Researchers at the University of Michigan analyzed the medical records of 23 CF patients with MAC infections who were followed at the university’s clinical center.
MAC bacteria were extracted from respiratory samples collected during routine appointments, and bacterial DNA was analyzed to identify the different species.
Researchers examined a total of 57 MAC isolates, and found that the most common mycobacteria was M. avium (62.5%), followed by M. intracellulare (17.4%) and M. chimaera (13.1%). They also identified a fourth bacteria strain, Mycobacterium timonens, present in 4.3% of the samples.
Patient outcomes were found to differ significantly according to the mycobacteria strains a person carried. CF patients with M. intracellulare had more aggressive lung disease and were more likely to have the F508del CFTR mutation — the most common disease-causing mutation. But they also had lower rates of secondary infection with Staphylococcus aureus, the most prevalent bacteria infecting CF airways and one that can be resistant to treatment.
MAC infections were divided into three categories: a transient infection identified by a single positive MAC culture, followed by a negative laboratory test; a persistent infection identified by two positive MAC tests; and NTM disease, a chronic and progressive lung disorder, defined by the use of anti-MAC antibiotics.
In 22 of the 23 patients, available clinical data showed that 23% had a transient infection, 45% had a persistent infection, and 32% had NTM disease. Consistently, M. intracellulare infections were associated with higher rate of NTM disease (74%). In contrast, patients with M. chimaera were not diagnosed with NTM disease.

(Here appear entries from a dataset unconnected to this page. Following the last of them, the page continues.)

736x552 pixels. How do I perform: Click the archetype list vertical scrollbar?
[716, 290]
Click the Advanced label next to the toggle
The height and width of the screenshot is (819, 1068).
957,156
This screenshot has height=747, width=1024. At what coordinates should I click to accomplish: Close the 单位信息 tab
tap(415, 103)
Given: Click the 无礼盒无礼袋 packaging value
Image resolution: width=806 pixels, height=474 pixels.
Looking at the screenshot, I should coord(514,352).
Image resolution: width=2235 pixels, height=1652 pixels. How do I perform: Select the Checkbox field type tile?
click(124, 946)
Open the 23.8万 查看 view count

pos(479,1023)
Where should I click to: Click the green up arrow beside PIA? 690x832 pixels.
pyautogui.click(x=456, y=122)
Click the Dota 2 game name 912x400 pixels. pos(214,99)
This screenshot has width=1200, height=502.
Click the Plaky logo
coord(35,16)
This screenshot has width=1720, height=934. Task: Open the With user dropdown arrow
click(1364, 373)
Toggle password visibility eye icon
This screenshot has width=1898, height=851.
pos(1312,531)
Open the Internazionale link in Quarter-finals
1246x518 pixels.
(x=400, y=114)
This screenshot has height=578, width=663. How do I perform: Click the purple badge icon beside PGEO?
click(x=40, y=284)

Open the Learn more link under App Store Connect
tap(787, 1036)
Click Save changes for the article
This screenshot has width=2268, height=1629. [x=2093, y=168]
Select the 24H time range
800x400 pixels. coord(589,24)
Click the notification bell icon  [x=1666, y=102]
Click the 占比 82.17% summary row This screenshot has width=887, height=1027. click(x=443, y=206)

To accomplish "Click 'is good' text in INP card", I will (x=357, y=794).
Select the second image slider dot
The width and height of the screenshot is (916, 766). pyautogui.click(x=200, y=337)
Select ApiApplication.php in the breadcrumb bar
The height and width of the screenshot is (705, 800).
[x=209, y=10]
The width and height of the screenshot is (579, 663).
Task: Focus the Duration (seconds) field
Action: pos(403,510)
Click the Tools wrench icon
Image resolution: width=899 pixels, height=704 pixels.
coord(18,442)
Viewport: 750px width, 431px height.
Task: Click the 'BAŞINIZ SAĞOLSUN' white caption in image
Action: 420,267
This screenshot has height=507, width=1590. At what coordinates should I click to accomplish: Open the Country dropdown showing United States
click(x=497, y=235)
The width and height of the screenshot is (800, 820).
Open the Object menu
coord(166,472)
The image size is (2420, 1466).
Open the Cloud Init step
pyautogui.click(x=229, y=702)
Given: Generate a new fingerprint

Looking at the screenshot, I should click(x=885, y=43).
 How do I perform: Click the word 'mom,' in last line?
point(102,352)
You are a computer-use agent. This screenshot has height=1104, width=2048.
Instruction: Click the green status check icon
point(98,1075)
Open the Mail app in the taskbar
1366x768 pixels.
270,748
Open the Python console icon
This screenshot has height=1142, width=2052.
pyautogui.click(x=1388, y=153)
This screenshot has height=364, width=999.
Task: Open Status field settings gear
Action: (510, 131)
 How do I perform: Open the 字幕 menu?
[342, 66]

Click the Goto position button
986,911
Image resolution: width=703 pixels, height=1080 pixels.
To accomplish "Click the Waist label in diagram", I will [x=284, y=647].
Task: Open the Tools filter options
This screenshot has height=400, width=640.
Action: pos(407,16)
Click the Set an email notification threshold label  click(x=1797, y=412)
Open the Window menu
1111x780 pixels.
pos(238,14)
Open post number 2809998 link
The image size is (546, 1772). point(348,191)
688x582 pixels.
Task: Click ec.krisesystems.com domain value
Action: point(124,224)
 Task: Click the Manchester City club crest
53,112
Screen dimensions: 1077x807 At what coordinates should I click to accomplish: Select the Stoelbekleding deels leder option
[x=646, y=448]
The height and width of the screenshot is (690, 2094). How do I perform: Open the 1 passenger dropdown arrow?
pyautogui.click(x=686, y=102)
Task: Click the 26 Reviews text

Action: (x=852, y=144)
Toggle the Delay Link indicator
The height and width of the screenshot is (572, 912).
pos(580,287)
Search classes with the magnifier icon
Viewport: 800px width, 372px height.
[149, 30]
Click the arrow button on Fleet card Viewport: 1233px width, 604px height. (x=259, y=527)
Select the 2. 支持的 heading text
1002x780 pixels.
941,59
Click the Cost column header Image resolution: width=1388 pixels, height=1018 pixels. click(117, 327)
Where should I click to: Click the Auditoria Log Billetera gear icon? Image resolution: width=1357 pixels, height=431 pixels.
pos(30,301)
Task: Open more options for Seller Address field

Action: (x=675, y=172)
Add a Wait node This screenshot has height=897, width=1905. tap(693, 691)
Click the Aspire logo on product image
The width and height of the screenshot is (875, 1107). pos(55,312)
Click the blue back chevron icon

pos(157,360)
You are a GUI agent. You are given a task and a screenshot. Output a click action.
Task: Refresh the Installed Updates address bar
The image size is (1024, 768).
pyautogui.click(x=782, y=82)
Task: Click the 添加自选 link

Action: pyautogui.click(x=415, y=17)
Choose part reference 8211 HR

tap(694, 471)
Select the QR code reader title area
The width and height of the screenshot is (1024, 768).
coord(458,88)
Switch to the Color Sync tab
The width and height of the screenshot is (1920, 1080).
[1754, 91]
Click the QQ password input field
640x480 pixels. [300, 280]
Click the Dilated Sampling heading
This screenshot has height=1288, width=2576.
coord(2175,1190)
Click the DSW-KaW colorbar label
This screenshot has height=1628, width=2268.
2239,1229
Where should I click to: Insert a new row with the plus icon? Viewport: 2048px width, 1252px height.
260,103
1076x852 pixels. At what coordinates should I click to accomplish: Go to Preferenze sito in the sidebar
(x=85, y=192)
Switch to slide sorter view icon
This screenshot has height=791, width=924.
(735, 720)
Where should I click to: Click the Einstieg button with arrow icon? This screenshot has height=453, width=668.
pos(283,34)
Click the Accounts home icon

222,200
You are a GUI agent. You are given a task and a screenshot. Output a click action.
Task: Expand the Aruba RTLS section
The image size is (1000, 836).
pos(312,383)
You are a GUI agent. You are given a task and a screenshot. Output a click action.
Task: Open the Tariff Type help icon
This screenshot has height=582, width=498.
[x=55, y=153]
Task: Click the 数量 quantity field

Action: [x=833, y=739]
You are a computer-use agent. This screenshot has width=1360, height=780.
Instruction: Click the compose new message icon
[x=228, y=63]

Lung function analysis of 21 patients revealed that all species were associated with poorer lung function before MAC identification, with the biggest decrease found in those with M. intracellulare infection.
Interestingly, lung function in CF patients with M. intracellulare infection improved after its MAC identification and treatment, supporting the efficacy of anti-MAC antibiotics against this species. In contrast, lung function in those with M. chimaera continued to decline, while it remained stable in those with M. avium infection.
Collectively, these findings demonstrate that bacterial DNA analysis can be used to identify individual mycobacteria species, and such identification may help in patient treatment and outcomes.
“If these trends are borne out in analyses of larger numbers of patients, identification of MAC isolates to the species level would have bearing on the prognosis and management of MAC infection in CF,” the team wrote.